Work request ::
Where the string "computer" occurs in the material below, report the whole line.

Extracted data ::
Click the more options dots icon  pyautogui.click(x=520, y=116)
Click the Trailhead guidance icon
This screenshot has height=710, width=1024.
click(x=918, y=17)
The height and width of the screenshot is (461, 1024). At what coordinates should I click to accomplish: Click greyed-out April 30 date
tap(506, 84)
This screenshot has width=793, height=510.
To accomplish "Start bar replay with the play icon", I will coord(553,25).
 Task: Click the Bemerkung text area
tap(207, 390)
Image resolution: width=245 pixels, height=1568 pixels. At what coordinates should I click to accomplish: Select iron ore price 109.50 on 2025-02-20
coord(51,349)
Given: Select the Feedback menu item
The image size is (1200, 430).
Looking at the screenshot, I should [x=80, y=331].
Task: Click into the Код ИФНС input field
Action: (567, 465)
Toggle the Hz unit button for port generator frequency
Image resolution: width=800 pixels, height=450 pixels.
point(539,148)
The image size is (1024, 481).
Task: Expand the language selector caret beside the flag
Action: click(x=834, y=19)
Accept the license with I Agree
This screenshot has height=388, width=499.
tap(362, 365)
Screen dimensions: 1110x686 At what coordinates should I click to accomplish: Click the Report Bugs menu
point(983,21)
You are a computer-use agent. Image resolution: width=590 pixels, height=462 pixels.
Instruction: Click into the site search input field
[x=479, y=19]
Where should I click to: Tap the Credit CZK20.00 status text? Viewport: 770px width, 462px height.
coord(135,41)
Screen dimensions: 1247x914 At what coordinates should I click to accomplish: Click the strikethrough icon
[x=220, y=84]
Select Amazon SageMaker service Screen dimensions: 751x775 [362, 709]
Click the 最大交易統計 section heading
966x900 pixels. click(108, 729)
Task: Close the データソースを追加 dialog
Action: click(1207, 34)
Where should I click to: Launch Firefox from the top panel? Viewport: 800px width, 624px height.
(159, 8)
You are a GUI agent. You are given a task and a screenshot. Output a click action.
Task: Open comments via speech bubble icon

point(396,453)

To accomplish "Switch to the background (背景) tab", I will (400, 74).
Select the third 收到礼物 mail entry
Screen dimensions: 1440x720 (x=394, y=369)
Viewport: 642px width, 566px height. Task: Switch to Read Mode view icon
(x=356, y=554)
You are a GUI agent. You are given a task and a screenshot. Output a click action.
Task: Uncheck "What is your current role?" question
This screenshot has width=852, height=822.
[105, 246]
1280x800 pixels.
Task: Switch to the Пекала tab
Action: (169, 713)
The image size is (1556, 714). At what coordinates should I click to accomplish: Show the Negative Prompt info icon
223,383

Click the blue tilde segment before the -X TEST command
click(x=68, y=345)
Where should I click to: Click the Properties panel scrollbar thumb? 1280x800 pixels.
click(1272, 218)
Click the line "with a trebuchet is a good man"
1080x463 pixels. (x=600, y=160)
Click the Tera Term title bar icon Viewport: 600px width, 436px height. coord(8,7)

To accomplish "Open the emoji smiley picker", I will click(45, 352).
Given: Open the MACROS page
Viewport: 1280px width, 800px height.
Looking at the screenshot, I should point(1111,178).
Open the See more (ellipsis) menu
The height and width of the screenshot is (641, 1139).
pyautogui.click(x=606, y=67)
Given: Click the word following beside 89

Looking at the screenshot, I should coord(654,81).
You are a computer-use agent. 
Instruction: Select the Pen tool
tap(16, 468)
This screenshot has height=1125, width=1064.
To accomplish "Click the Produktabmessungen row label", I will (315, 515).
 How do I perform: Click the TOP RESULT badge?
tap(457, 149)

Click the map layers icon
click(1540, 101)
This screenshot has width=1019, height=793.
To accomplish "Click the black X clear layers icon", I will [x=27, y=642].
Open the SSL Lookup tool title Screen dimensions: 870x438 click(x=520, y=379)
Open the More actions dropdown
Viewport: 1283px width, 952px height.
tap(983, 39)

Output of the exercise ::
You are a computer-use agent. Image resolution: width=590 pixels, height=462 pixels.
You are a computer-use agent. 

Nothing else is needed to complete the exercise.